Work to be completed — If a line in the records below holds the word "Given", copy it.

- - - -

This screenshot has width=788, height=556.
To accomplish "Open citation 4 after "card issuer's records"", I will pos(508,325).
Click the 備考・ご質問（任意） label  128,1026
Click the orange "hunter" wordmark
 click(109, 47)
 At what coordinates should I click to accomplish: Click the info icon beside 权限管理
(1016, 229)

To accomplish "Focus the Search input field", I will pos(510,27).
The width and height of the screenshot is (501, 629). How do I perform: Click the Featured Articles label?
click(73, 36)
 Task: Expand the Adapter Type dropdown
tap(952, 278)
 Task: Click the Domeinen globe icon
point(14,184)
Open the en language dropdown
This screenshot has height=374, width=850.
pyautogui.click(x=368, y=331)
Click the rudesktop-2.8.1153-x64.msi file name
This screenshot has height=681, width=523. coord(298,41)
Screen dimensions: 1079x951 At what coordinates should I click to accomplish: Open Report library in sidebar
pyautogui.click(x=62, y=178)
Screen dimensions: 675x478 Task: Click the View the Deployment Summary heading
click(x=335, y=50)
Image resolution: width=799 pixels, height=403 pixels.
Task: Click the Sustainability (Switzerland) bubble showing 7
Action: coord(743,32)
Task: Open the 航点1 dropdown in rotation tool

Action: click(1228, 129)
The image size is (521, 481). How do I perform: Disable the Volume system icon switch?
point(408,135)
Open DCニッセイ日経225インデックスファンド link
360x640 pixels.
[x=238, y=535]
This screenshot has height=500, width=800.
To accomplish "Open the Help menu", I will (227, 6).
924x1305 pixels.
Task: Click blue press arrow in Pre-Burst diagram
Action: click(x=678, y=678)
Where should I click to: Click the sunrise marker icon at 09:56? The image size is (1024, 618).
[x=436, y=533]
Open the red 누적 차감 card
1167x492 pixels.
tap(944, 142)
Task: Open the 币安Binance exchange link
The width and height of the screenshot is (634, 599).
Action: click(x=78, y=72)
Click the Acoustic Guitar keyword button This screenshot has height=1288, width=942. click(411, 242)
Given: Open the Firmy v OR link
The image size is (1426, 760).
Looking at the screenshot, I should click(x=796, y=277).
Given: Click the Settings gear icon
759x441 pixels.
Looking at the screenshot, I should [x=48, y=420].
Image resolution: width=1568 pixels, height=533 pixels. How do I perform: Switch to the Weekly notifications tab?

- - - -

Your response —
Given: Open the Firmy v OR link
Given: Click the Settings gear icon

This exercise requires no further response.